Euthanasia is defined as conduct that brings about an easy and painless death for
persons suffering from an incurable or painful disease or condition. 1 Active
euthanasia is therefore an act of ending a terminally ill patient’s life on his request
by a medical practitioner. In 1998, the South African Law Commission2 submitted a
report on euthanasia and the artificial preservation of life which contained a
provision for a Draft Bill named the End of Life Decisions Act3. This bill was created
to address the uncertainty on euthanasia following the challenges faced in the
medical profession as well as private citizens who had taken decisions based on the
principle of euthanasia. However the End of Life Decisions Act was never enacted
and to date South Africa does not have legislation regarding euthanasia. For
purposes of this research product one will look into the historical development of the
law pertaining to active euthanasia and the legal status quo in South Africa. This will
be done by having a thorough look into relevant legislation, case law and law reform
commission reports.

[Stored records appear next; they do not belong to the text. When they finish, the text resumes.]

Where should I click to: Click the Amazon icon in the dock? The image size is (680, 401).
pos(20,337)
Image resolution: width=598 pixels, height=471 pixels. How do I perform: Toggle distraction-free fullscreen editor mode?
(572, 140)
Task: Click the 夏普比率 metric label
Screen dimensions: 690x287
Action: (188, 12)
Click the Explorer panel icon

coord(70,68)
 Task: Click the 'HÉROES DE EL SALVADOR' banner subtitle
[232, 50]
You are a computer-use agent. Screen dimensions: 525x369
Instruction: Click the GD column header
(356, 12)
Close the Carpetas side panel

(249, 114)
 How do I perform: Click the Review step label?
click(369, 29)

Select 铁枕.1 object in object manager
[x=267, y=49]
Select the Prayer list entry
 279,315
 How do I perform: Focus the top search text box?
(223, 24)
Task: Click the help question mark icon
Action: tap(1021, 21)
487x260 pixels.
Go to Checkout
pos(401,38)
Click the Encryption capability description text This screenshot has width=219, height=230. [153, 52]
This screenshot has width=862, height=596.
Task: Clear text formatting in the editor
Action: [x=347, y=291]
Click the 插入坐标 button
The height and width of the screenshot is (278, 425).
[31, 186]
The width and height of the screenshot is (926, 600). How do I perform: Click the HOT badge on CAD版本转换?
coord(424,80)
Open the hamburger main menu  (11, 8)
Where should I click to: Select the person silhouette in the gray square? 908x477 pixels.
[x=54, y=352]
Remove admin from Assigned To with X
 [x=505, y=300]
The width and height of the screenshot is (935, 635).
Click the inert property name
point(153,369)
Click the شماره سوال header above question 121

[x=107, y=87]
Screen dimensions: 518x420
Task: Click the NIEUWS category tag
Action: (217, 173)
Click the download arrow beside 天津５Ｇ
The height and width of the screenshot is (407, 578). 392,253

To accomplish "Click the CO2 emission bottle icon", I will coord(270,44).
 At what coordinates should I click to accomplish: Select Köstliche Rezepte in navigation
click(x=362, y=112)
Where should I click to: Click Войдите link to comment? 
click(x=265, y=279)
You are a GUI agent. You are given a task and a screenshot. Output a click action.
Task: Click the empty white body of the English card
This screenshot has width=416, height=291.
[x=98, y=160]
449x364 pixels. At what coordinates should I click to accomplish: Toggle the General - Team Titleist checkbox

There has been an ongoing debate pertaining to the law on
active euthanasia as well as cases that have ruled on active euthanasia. It was
stated in Minister of Justice v Estate Stransham Ford4 that insofar as the crime of
murder is concerned, consent is not a defence available to the person who brings
about the death of the deceased.

1
McQuoid-Mason DJ. Emergency medical treatment and 'do not resuscitate' orders: When can they be
used? S Afr Med J 2013;103(4):223-225
2
I Mahomed Commission of inquiry into Euthanasia and the Artificial Preservation of Life in South Africa:
Project 86 (1998)
3
End of Life Decisions Act, 1998
4
Minister of Justice v Estate Stransham Ford 2017 (3) (SA) 152 (SCA)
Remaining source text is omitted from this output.